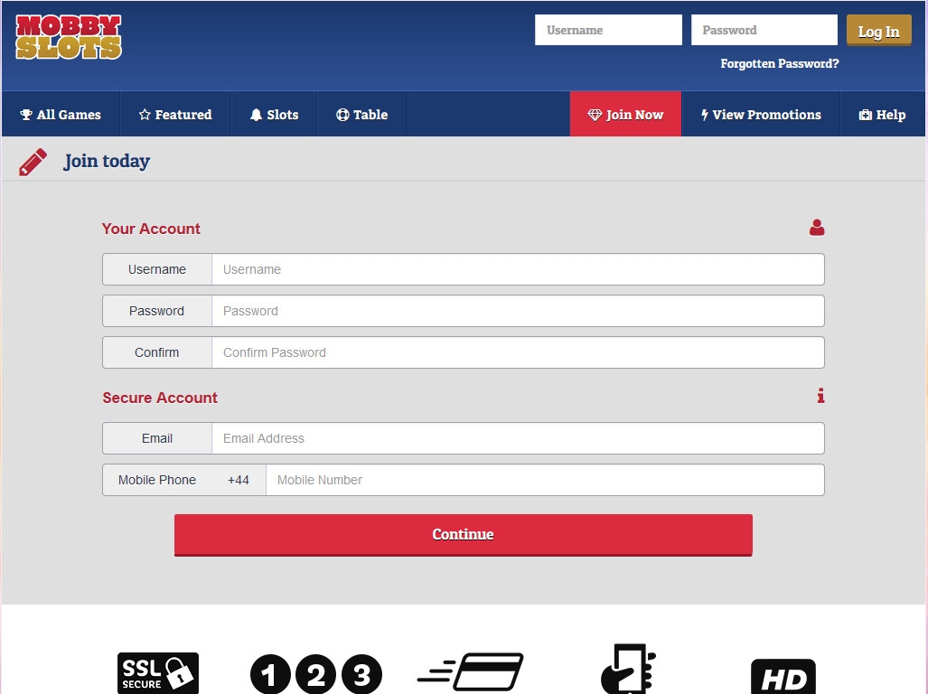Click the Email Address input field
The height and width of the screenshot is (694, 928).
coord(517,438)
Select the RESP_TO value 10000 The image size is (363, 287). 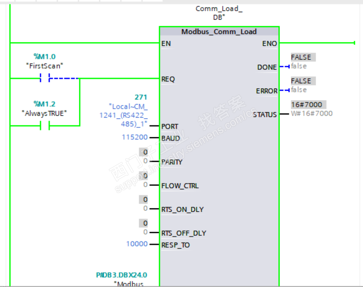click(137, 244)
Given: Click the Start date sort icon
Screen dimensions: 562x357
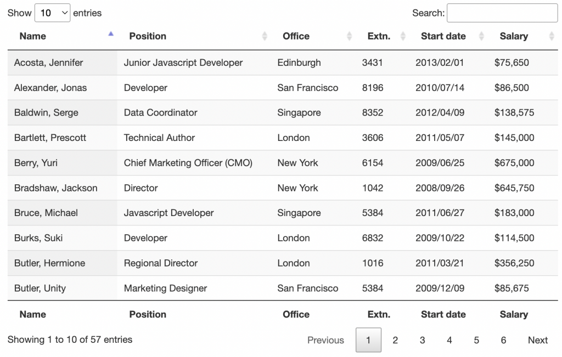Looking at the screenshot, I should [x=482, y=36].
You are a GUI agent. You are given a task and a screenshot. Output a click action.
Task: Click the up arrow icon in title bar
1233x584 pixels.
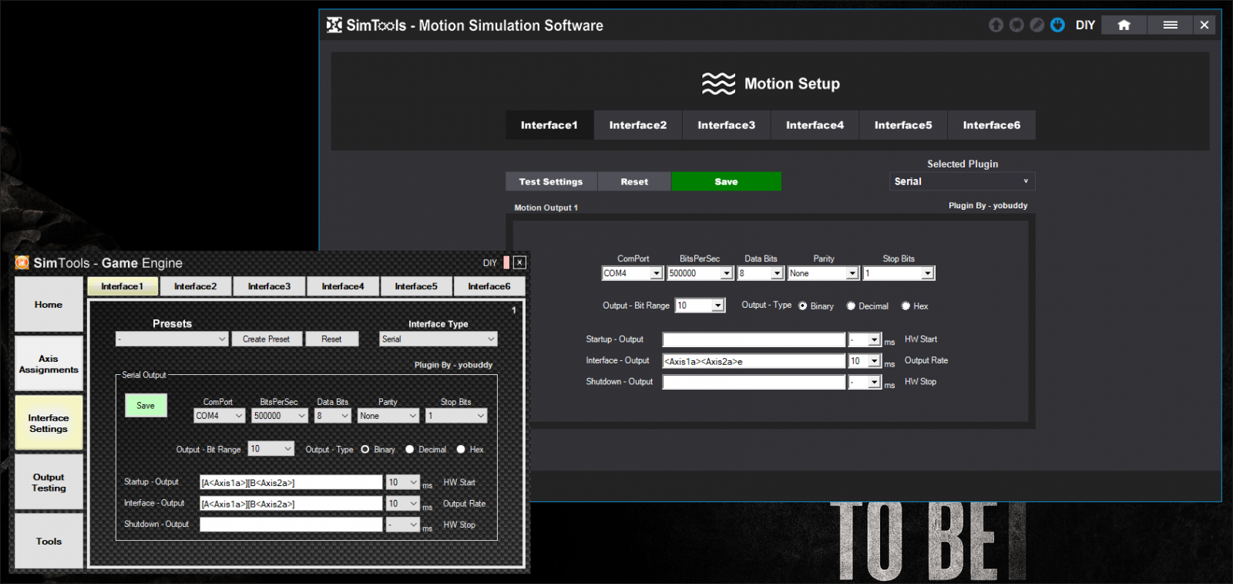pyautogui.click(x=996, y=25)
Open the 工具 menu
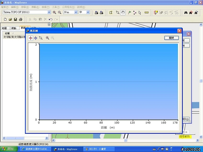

- _What to produce_
Put the lines of the data into a JSON list of strings, one string per line and no blank lines. Begin at the line that contains "Given: Click the Start date sort icon", stop after the line that contains "Looking at the", and leave the pictures out.

- _Solved problem_
[
  "Given: Click the Start date sort icon",
  "Screen dimensions: 562x357",
  "Looking at the screenshot, I should [x=482, y=36]."
]